begin Quoted passage

Despite the steady failures of increased police spending to curb interpersonal violence, and of “community policing” to stop officers from murdering the residents of the municipalities they patrol, those outside of movements (and often outside of the most impacted communities) continue to push for more spending and coerced interactions with police as the only imaginable solutions.
Polis Station, a project by the Chicago architectural firm Studio Gang in the North Lawndale neighborhood, is an attempt to transform the 10th Precinct located there into a community hub. As the firm’s website describes it:
“Polis Station proposes reframing police stations as sites of social connection and services that together offer a holistic, community-centered approach to public safety. It lays out a series of physical and programmatic steps that can be taken to adapt the existing infrastructure of police station buildings to become civic assets that support new, community-based models for public safety.”

end Quoted passage

Task requirements:
A) According to the passage on Polis Station, which architectural firm created the project?
B) Summarize the passage on Polis Station in two sentences.
C) Reproduce the portion of the passage on Polis Station that opens with the words containing "Despite the steady" and closes with "only imaginable solutions.".

begin Supplied information

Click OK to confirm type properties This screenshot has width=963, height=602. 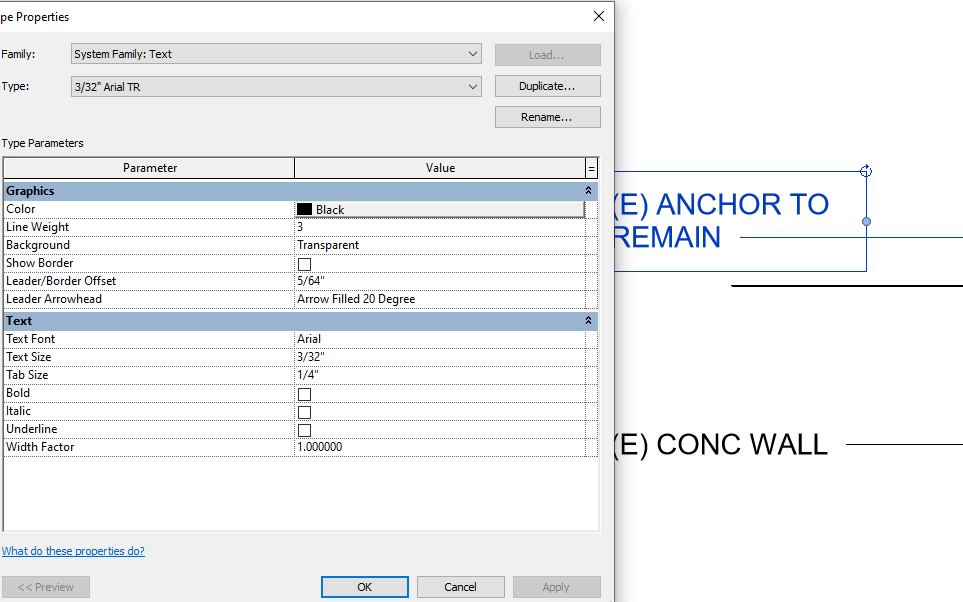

end Supplied information

Exercise solutions:
A) Studio Gang, a Chicago architectural firm.

B) Although more police spending has failed to curb interpersonal violence and "community policing" has failed to stop officers from murdering residents, people outside movements and often outside the most impacted communities keep pushing for more spending and coerced police interactions as the only solutions. Polis Station, a project by the Chicago firm Studio Gang, tries to make the 10th Precinct in North Lawndale a community hub by adapting police station buildings into civic assets that offer social connection, services, and community-based public safety.

C)
Despite the steady failures of increased police spending to curb interpersonal violence, and of “community policing” to stop officers from murdering the residents of the municipalities they patrol, those outside of movements (and often outside of the most impacted communities) continue to push for more spending and coerced interactions with police as the only imaginable solutions.